■ SET PROBLEM: Render each line of the rows below as a Markdown table with the columns "Number" and "Line", skipping blank lines. Omit the pictures from the table.
_ _ _ _ _ _ _
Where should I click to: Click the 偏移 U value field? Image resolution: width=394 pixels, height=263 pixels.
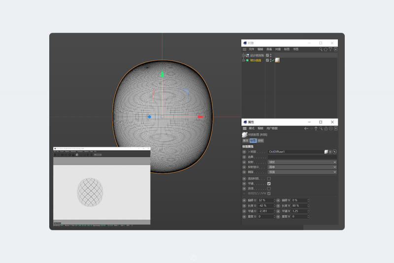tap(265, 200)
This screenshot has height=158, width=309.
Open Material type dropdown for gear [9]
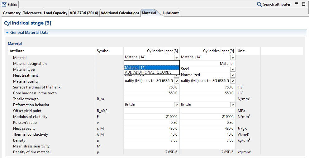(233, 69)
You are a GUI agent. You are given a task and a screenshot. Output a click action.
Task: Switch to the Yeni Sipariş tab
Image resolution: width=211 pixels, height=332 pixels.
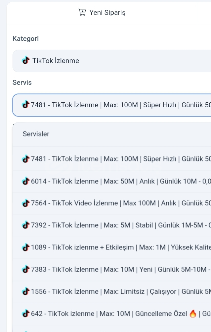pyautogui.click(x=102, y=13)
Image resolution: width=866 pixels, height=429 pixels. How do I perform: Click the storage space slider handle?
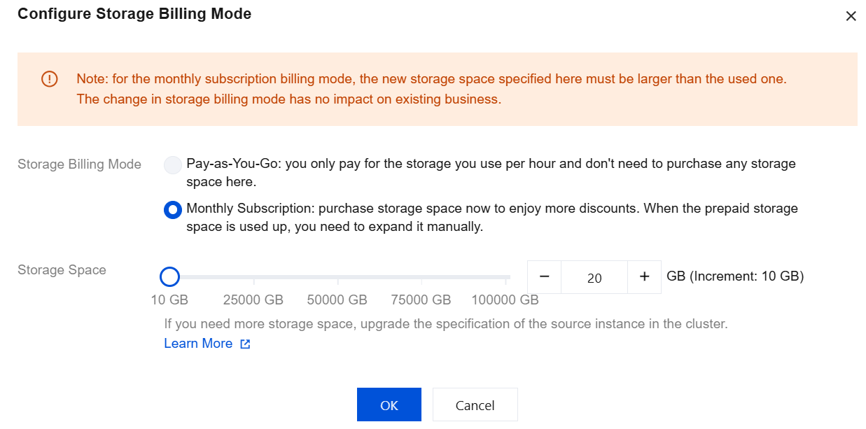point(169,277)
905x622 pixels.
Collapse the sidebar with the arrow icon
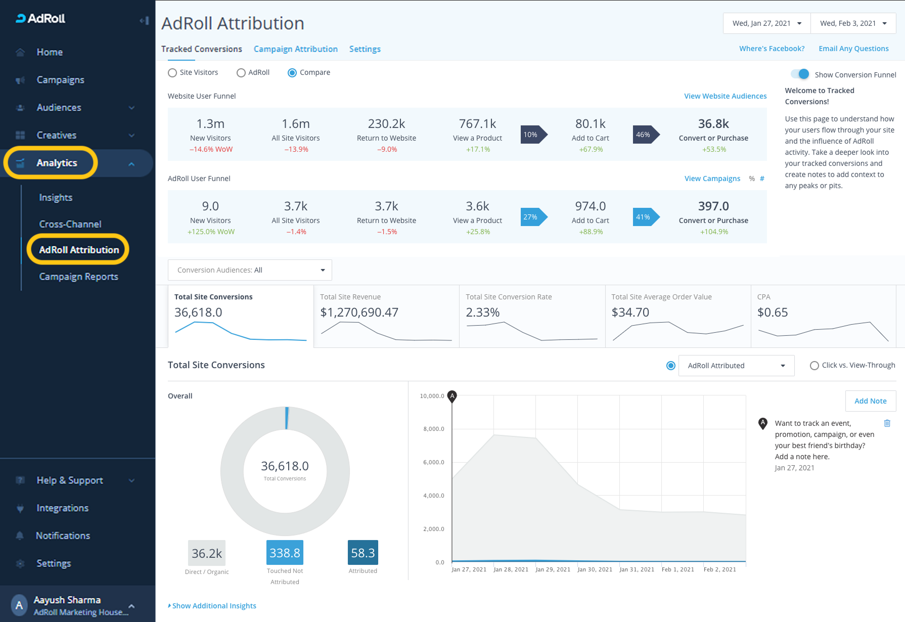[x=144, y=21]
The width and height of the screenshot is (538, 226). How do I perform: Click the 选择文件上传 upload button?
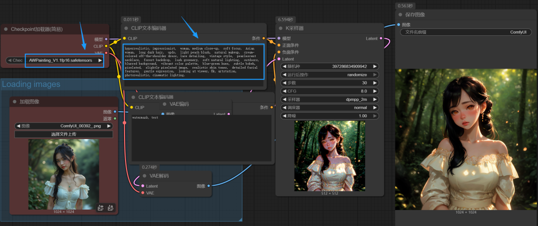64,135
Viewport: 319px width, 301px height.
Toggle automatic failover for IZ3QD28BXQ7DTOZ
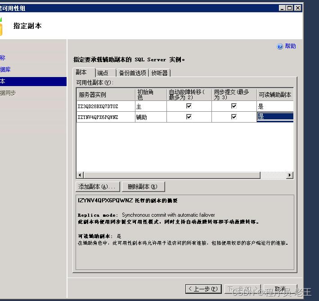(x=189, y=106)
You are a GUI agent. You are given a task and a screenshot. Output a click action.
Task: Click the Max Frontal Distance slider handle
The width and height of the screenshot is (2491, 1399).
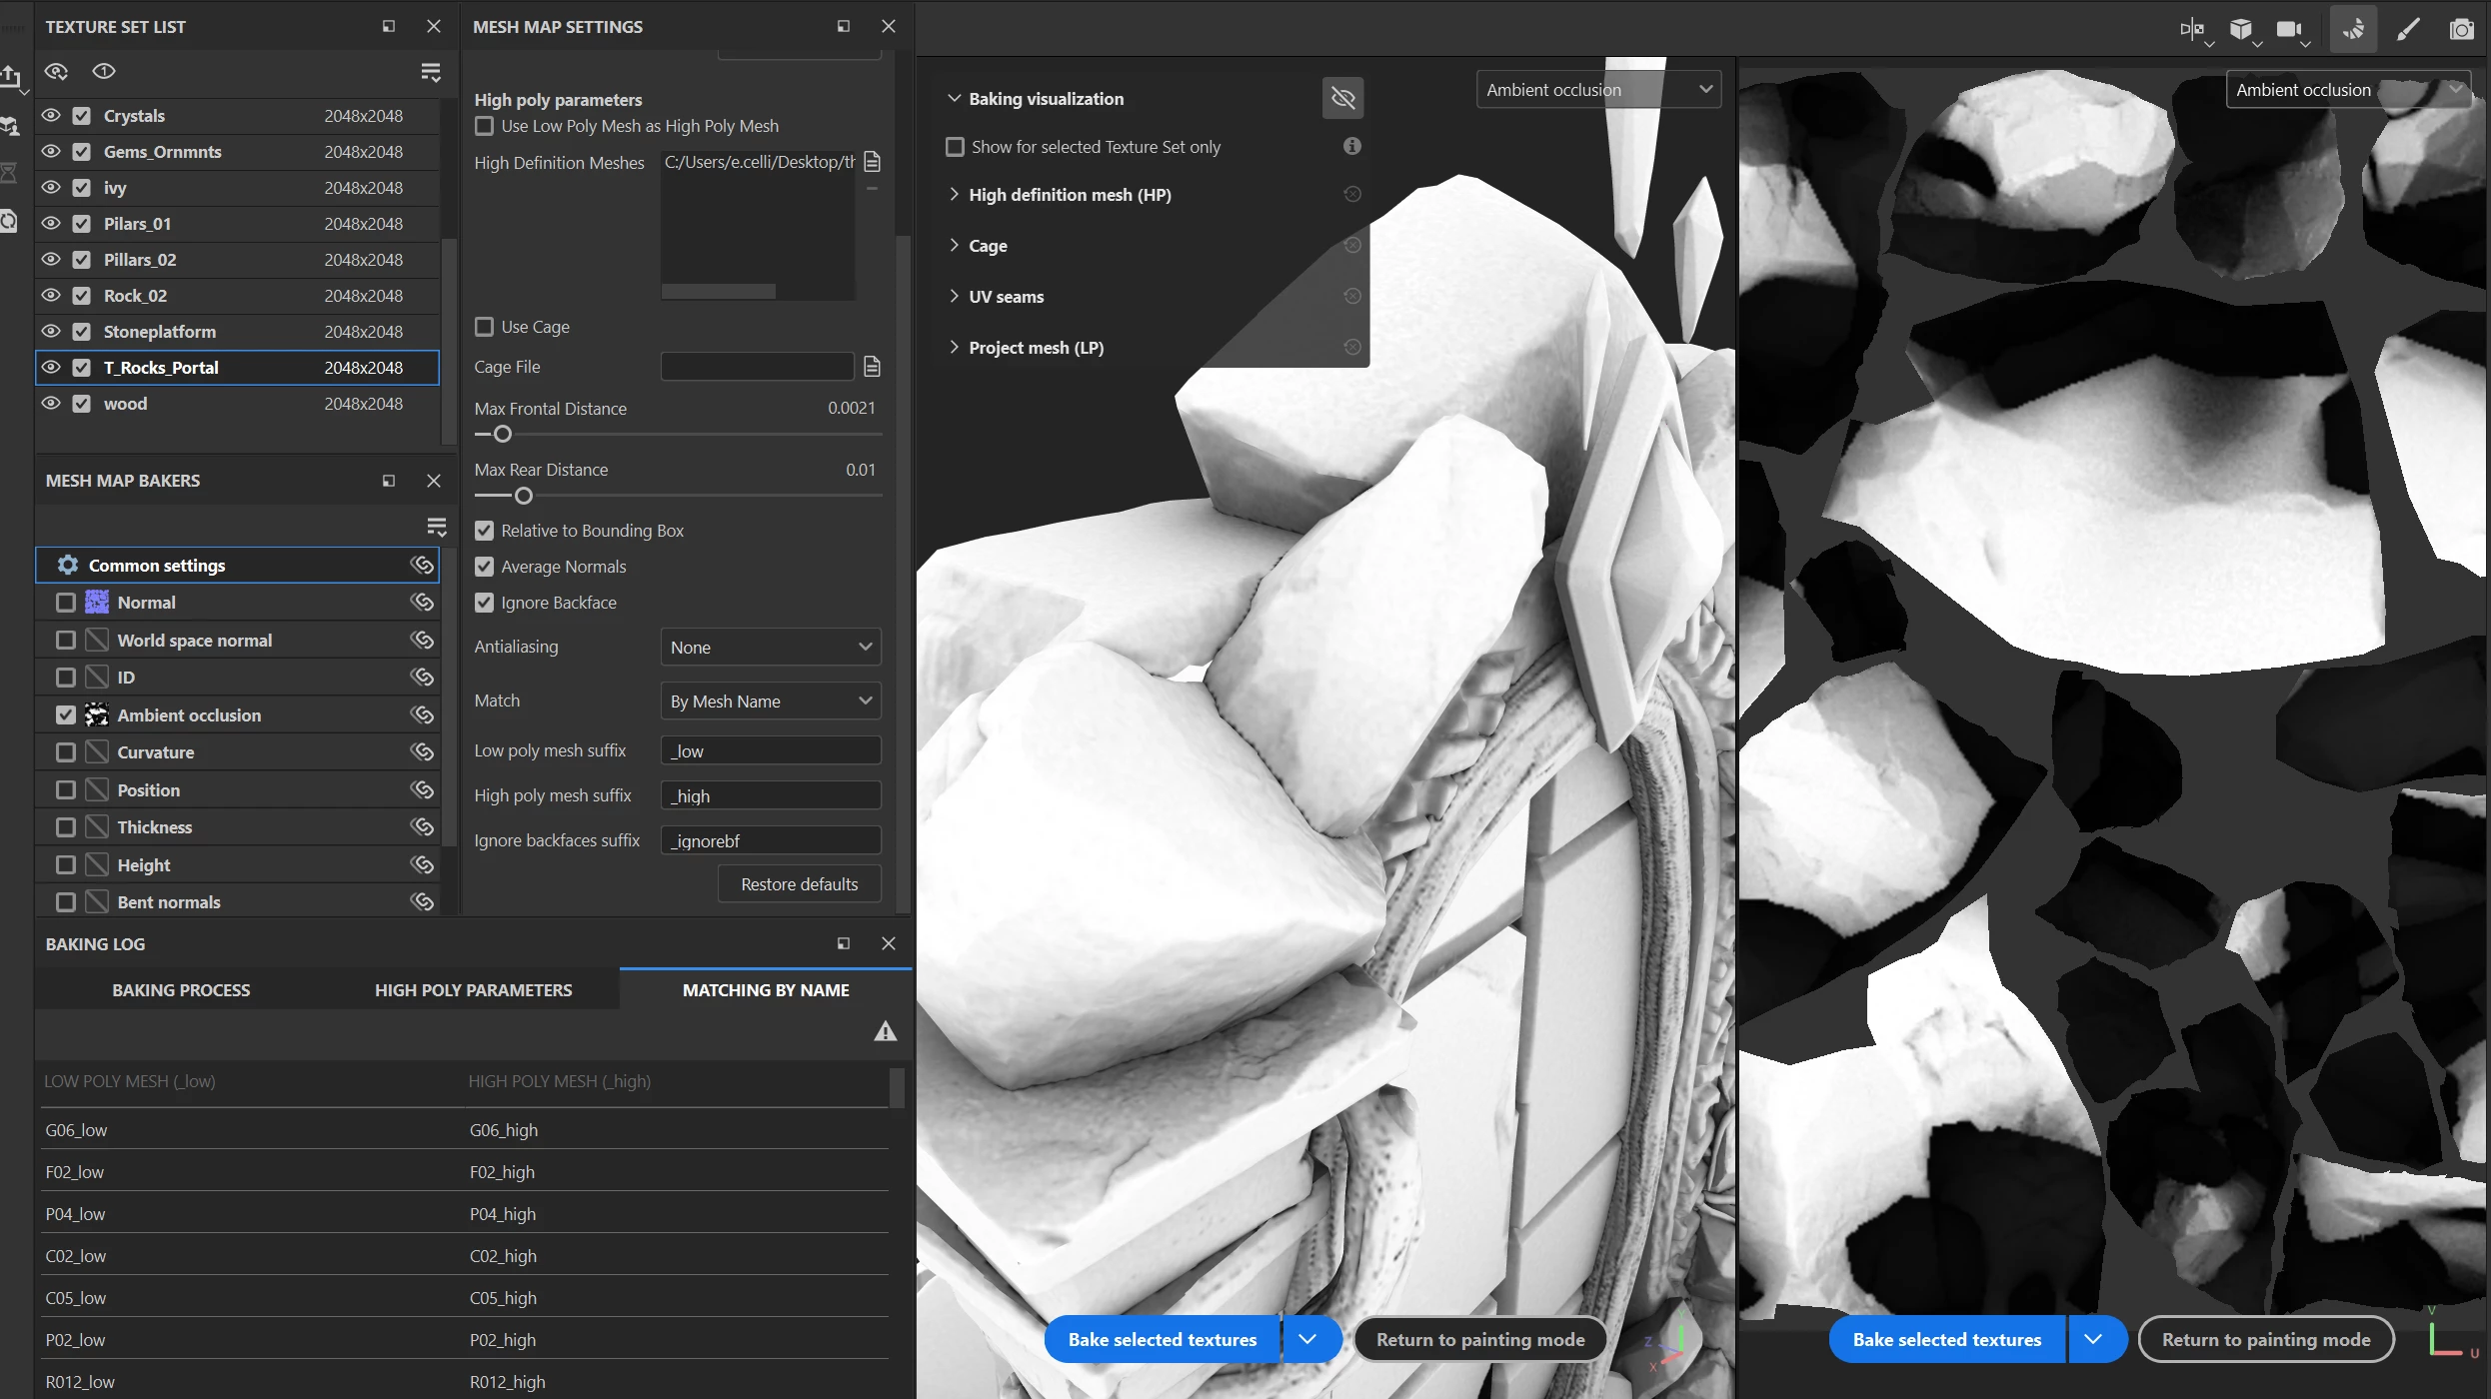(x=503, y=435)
_ _ _ _ _ _ _
■ SOLUTION BELOW:
| Number | Line |
|---|---|
| 1 | Where should I click to: Click the 偏移 U value field? Image resolution: width=394 pixels, height=263 pixels. |
| 2 | tap(265, 200) |
| 3 | This screenshot has height=158, width=309. |
| 4 | Open Material type dropdown for gear [9] |
| 5 | (233, 69) |
| 6 | You are a GUI agent. You are given a task and a screenshot. Output a click action. |
| 7 | Task: Switch to the Yeni Sipariş tab |
| 8 | Image resolution: width=211 pixels, height=332 pixels. |
| 9 | pyautogui.click(x=102, y=13) |
| 10 | Image resolution: width=866 pixels, height=429 pixels. How do I perform: Click the storage space slider handle? |
| 11 | point(169,277) |
| 12 | 905x622 pixels. |
| 13 | Collapse the sidebar with the arrow icon |
| 14 | [x=144, y=21] |
| 15 | The width and height of the screenshot is (538, 226). How do I perform: Click the 选择文件上传 upload button? |
| 16 | 64,135 |
| 17 | Viewport: 319px width, 301px height. |
| 18 | Toggle automatic failover for IZ3QD28BXQ7DTOZ |
| 19 | (x=189, y=106) |
| 20 | You are a GUI agent. You are given a task and a screenshot. Output a click action. |
| 21 | Task: Click the Max Frontal Distance slider handle |
| 22 | The width and height of the screenshot is (2491, 1399). |
| 23 | (x=503, y=435) |